▶ [Work task 1] Write out the forum post about raw pixel coordinates below, starting at "So now I wonder" and going up to and including "something else wrong?", with every word and mark unchanged.
▶ [Work task 2] Continue the forum post about reading pixel colors from a raw image, picking up right after its last sentence.

Help required for understanding coordinates

Hi there,
I am a student, who tries to implement a routine for homework. I am totally new to this library and it took me a while to link it to my VS2019 environment. But now it basically works fine, but...

I am currently starting with a vertical slice of my homework. So I try to figure out, how to read out indivduell pixel color information. Unfortunately I pick implausible values.

There is a Raw Picture, I use as a test-picture. It contains a red road-sign, so I am assuming, that the red-value, I am logging out for debugging purpose should be much higher than the blue or green values. But it isn't.

So now I wonder how to calculate the right coordinates.

I figured out there are some border pixels, do I have to add them to the x and y values? Or am I doing something else wrong?

- I use the parameter RawProc.imgdata.params.half_size = 1
- I am using Nikon D5100 NEF files

I try to address the pixel 1370x2894. According to the color picker of IrfanView the RGB (24bit) value is {119,12,6}.
According to my debug output the same pixel has the RGBG (48bit) value is {70,124,74,132}.

▶ [Data extract]
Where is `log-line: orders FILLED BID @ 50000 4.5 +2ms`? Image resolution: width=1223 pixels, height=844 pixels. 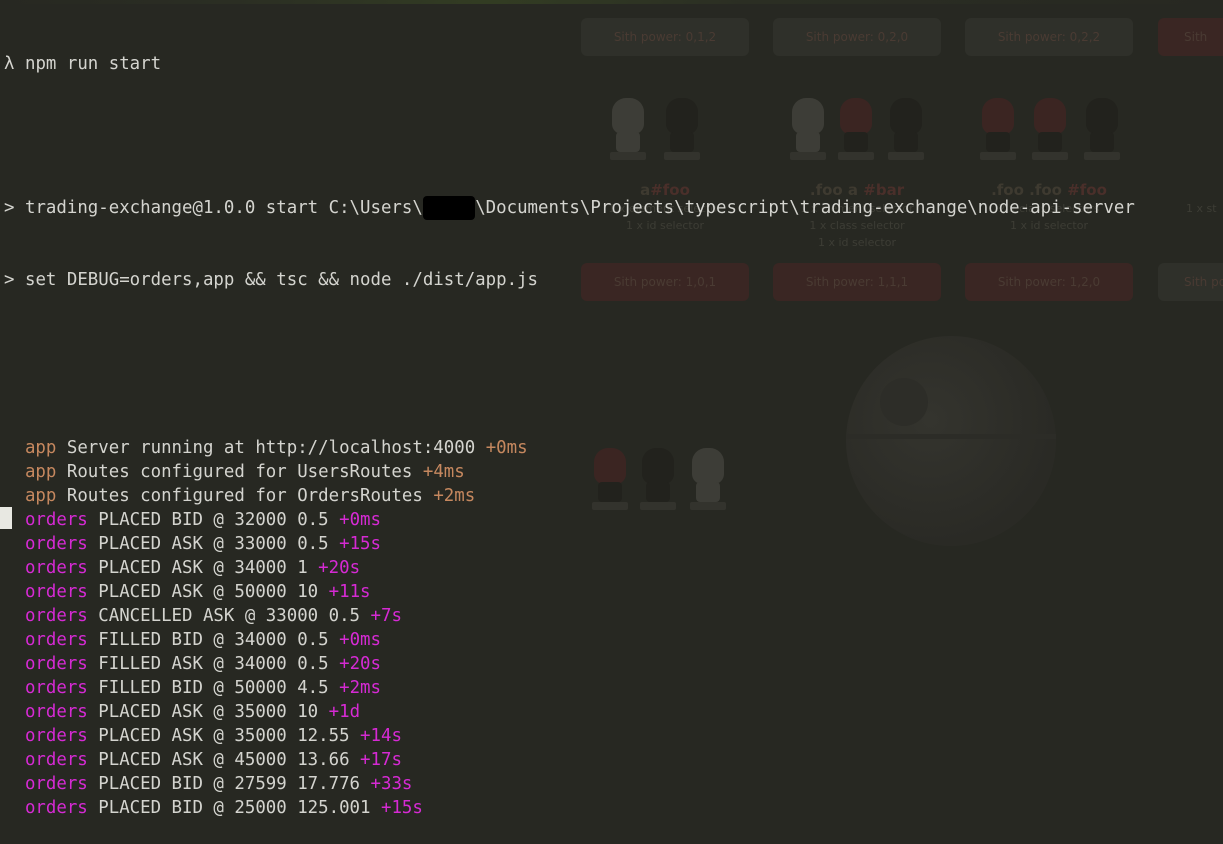 log-line: orders FILLED BID @ 50000 4.5 +2ms is located at coordinates (570, 688).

▶ [Answer 1]
So now I wonder how to calculate the right coordinates.

I figured out there are some border pixels, do I have to add them to the x and y values? Or am I doing something else wrong?

▶ [Answer 2]
I am addressing the pixel by following value

#define IMGWIDTH 4928
#define RED 0
const unsigned long coordinat = y/2 * (IMGWIDTH/2) + x/2;
printf("[DEBUG] Red at 1370x2894: %d \n", RawProc.imgdata.image[coordinate][RED]);

Thanks so much in advance!


coordinate is (y * width) + x

coordinate is (y * width) + x (unless you use half_size option).

Values in imgdata.image array are 16 bit/linear space, IrfanView values are, most likely, 8bit/gamma corrected.

-- Alex Tutubalin @LibRaw LLC

Thank you Alex,

Thank you Alex,
but is the coordinate with or without the border?
If it's with border, is the border always the same size left/right and top/bottom. So the "real" picture is always centred?
And where is the viewport? Is it at top/left or bottom/left or even somewhere else?
Thanks once again!

imgdata.image is already

imgdata.image is already cropped to visible area.

-- Alex Tutubalin @LibRaw LLC


Thanks for the quick reply!